Unix truth table generator for propositional logic formulas developed with Haskell.

This program employs syntax analysis algorithms for the propositional logic language, balanced parentheses algorithms for syntax, and propositional logic interpretations for semantics. It is developed using a custom data structure implementation.

Made exclusively for Unix systems.

Prerequisites.

The program makes use of the STACK v2.7.5 or higher packager.

   https://docs.haskellstack.org/en/v2.7.5/README/
  1. Clone the repository.
   git clone https://github.com/richardfm77/truthtables.git
   cd truthtables
  1. Config proyect.
   stack setup
  1. Compile.
   stack build
  1. Run tests.
   stack test

Start program.

   stack exec truthtables-exe

Enter the propositional logic formula you want to know its truth table.

It is important that the input has the following format.

  • Atomic formulas of propositional logic must be alphabetic characters, they can be lowercase or uppercase, except for the 'v' character. For example: p,q,r,s,t,...

  • The propositional logic operators have the following syntax:

    • Not --> Not (exp) where exp is a formula of propositional logic.

    • Or --> Or (exp1) (exp2) where exp1 and exp2 are formulas of propositional logic.

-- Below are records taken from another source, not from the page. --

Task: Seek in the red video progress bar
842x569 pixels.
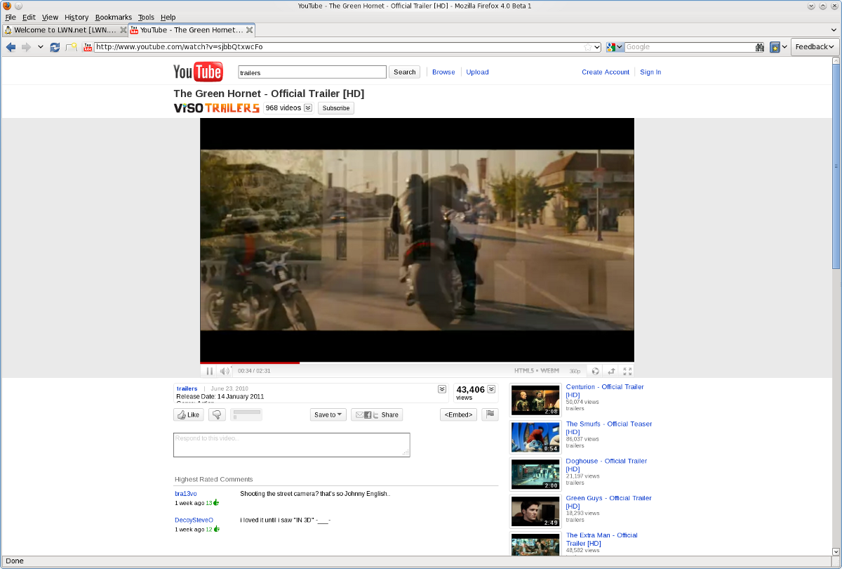Action: coord(417,362)
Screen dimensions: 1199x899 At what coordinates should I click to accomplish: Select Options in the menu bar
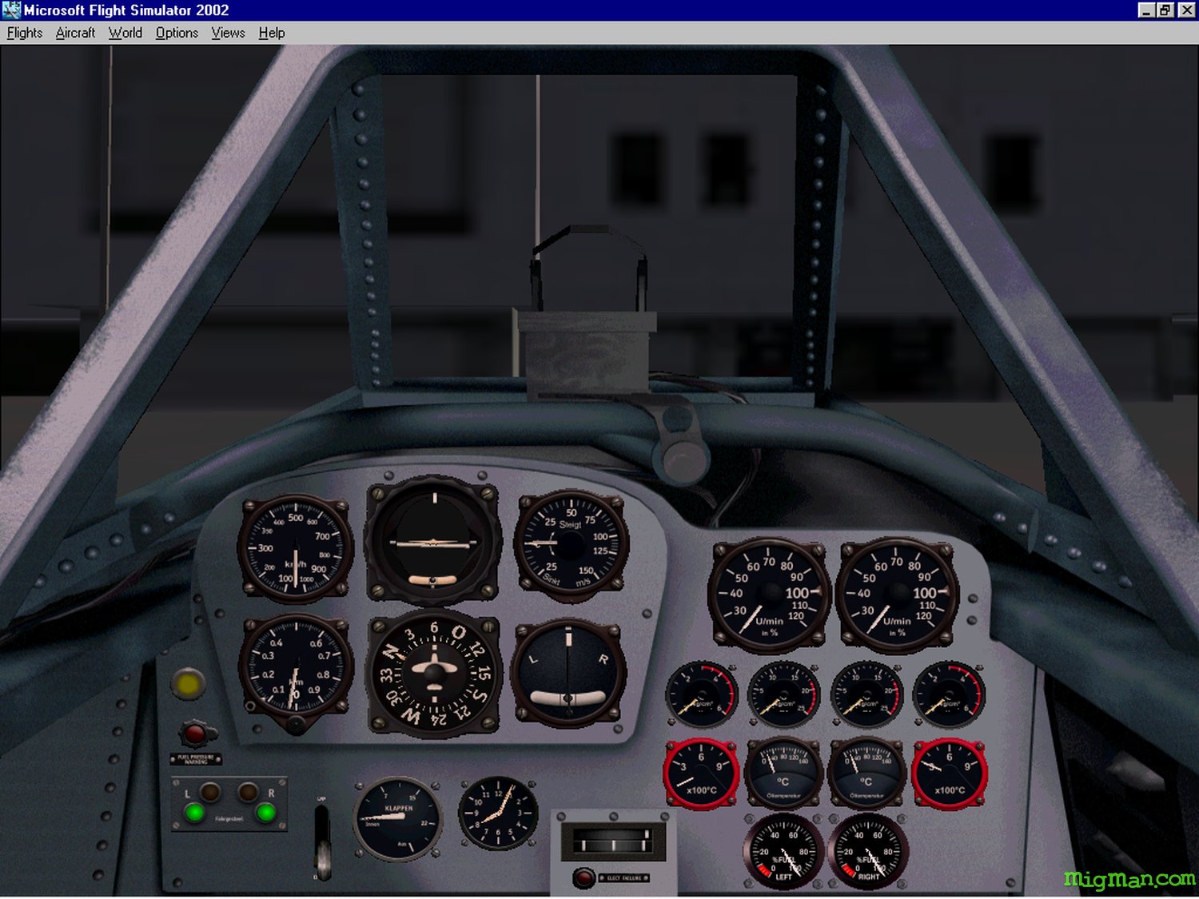(x=177, y=33)
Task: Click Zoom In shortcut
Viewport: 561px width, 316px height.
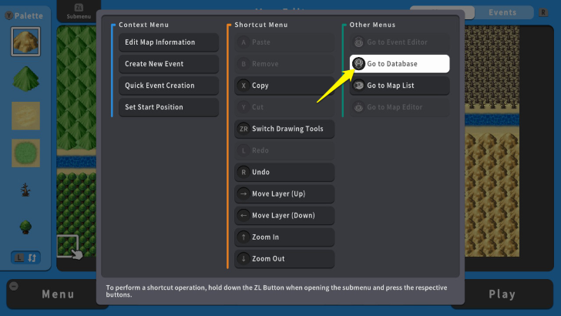Action: pos(284,237)
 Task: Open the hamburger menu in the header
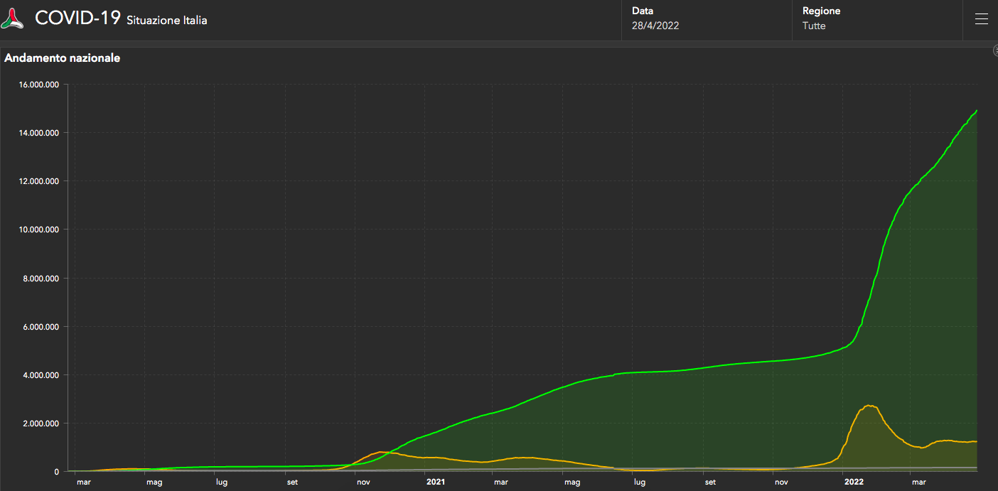click(982, 19)
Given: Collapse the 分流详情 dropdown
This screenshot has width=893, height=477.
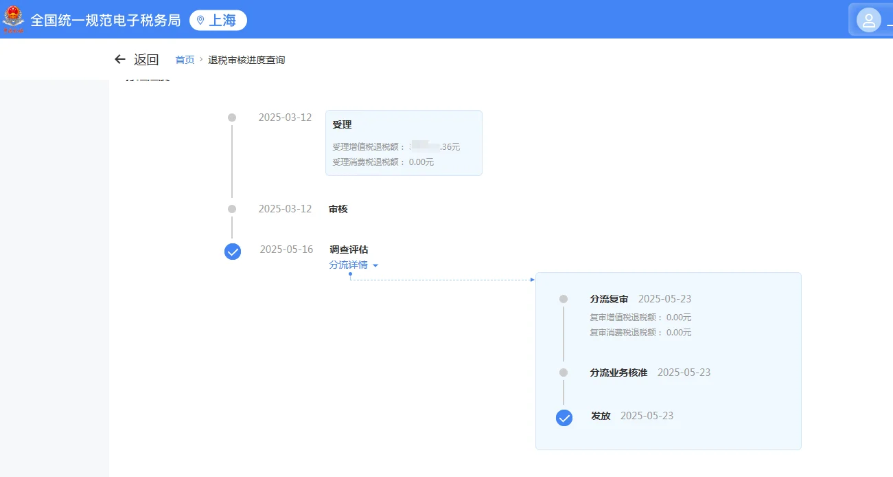Looking at the screenshot, I should pyautogui.click(x=348, y=265).
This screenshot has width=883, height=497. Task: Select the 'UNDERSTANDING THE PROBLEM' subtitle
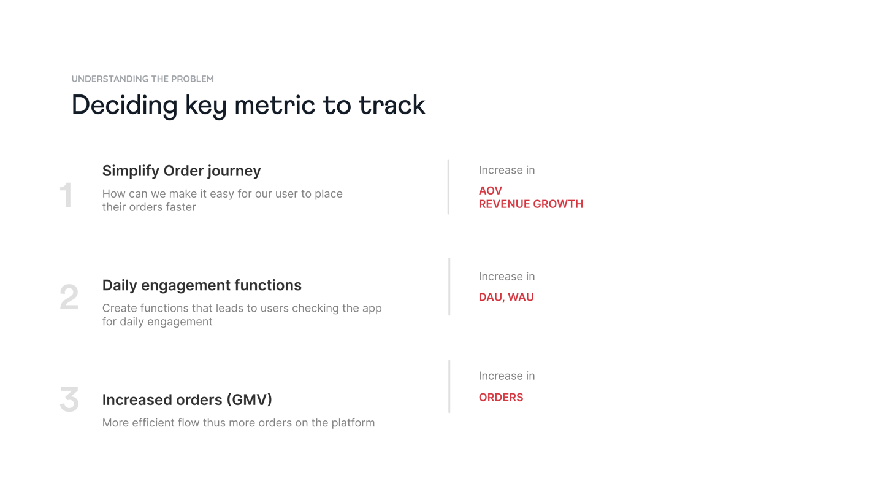[143, 79]
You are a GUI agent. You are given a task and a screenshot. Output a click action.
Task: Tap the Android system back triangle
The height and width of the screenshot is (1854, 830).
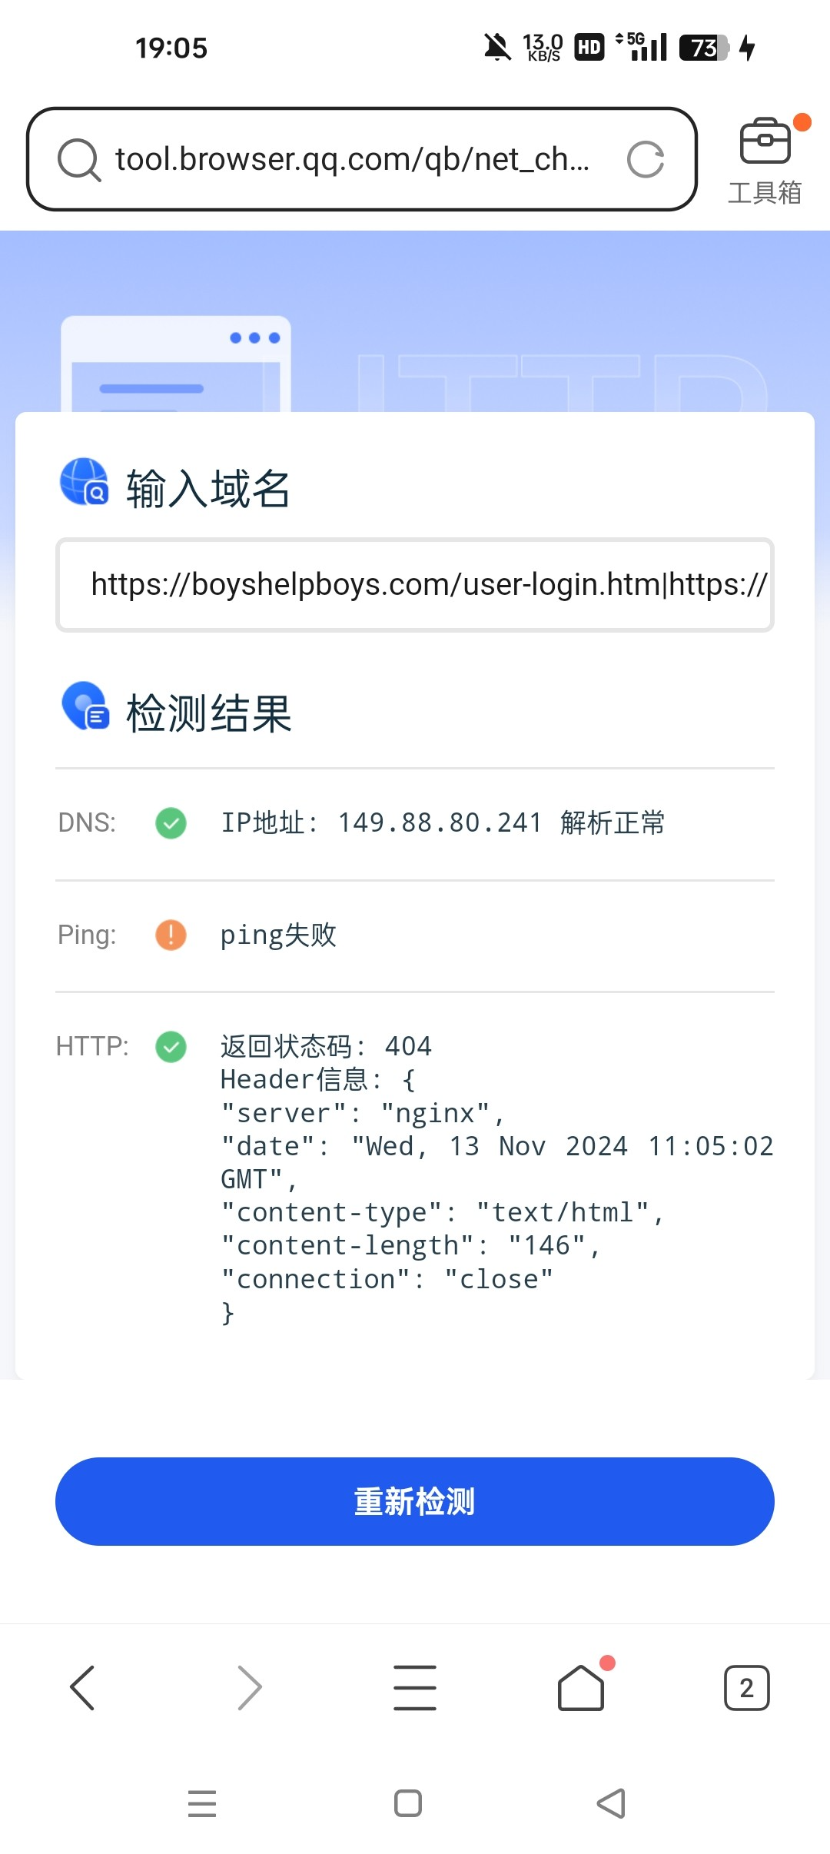(x=612, y=1803)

    • And --> And (exp1) (exp2) where exp1 and exp2 are formulas of propositional logic.

    • Implies --> Implies (exp1) (exp2) where exp1 and exp2 are formulas of propositional logic.

    • Equal --> Equal (exp1) (exp2) where exp1 and exp2 are formulas of propositional logic.

Examples of inputs and outputs.

  • Example 1.

    Input: The input is in standard unix input.

     Or p q

    Output: The output is in standard unix output

     ----------------------
     | p | q | ('p'v'q') |
     ------------
     | F | F | F |
     ------------
     | F | T | T |
     ------------
     | T | F | T |
     ------------
     | T | T | T | 
  • Example 2.

    Input: The input is in standard unix input.

     Equal (Implies p q) (Or (Not p) q)

    Output: The output is in standard unix output

     ----------------------------------------------------------
     | p | q | (('p'=>'q')<=>(¬('p')v'q')) |
     ------------
     | F | F | T |
     ------------
     | F | T | T |
     ------------
     | T | F | T |
     ------------
     | T | T | T |
  • Example 3.

    Input: The input is in standard unix input.

     Implies (And (Implies p q) (Implies q r)) (Implies p r)

    Output: The output is in standard unix output

     --------------------------------------------------------------------------------
     | q | p | r | ((('p'=>'q')^('q'=>'r'))=>('p'=>'r')) |
     ----------------
     | F | F | F | T |
     ----------------
     | F | F | T | T |
     ----------------
     | F | T | F | T |
     ----------------
     | F | T | T | T |
     ----------------
     | T | F | F | T |
     ----------------
     | T | F | T | T |
     ----------------
     | T | T | F | T |
     ----------------
     | T | T | T | T |